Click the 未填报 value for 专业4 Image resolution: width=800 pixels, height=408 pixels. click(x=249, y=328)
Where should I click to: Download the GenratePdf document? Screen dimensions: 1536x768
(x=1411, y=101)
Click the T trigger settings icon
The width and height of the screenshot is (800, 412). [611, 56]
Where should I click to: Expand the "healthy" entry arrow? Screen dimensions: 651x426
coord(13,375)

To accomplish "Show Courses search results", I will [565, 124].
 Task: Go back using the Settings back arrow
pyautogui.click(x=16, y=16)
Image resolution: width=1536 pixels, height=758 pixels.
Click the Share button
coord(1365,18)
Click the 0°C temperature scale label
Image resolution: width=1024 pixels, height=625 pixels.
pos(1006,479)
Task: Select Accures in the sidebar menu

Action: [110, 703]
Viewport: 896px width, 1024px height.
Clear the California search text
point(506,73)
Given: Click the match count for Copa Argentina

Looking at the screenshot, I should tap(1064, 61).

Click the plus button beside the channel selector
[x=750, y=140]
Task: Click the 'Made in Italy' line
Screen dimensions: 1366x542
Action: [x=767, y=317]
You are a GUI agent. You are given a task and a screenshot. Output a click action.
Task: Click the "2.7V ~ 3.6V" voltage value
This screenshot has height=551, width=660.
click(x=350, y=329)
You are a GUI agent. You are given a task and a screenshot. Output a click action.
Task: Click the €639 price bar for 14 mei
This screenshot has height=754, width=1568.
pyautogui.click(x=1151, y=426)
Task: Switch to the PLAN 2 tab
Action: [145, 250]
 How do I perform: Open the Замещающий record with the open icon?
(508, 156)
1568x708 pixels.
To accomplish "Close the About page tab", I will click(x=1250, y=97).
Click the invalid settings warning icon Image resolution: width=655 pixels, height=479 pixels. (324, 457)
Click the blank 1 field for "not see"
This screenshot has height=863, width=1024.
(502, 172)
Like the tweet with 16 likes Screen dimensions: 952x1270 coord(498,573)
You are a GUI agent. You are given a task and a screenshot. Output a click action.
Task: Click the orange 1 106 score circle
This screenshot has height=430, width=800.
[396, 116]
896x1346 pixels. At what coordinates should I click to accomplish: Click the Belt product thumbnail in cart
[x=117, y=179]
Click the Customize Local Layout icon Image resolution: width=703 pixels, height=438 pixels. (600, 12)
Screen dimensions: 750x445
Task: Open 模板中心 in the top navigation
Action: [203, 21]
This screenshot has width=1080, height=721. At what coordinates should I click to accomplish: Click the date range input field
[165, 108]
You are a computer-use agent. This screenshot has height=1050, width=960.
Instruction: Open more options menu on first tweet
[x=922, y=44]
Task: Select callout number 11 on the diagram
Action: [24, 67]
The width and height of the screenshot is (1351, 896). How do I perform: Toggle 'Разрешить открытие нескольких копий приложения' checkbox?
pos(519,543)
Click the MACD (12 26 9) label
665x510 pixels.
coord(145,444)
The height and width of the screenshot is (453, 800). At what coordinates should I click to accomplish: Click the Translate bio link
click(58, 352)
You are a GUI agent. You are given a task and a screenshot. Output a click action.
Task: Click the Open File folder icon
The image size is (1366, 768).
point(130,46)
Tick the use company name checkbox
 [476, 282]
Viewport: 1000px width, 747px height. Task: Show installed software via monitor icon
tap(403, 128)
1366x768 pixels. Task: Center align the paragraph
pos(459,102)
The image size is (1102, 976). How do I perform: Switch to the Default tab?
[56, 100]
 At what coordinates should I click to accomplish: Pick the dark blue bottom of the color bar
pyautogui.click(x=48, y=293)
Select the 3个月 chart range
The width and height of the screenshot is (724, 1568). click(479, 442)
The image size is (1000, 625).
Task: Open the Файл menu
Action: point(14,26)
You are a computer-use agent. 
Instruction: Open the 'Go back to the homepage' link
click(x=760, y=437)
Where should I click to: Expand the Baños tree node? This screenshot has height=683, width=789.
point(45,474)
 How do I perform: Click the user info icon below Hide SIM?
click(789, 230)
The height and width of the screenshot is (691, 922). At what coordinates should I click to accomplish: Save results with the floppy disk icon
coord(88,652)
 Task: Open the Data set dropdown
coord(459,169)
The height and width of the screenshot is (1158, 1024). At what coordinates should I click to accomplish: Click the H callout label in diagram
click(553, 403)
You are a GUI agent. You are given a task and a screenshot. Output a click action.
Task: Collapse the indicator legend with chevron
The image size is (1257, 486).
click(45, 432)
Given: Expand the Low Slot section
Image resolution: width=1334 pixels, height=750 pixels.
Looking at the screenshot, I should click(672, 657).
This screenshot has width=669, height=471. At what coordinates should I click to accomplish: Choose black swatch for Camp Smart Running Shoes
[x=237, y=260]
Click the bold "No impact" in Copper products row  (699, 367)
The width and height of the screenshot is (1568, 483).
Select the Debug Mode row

+++

▸ **About this exercise**
Counting only lines above that contain the string "will", report how many there are and write nothing further.

▸ **Solution below**
2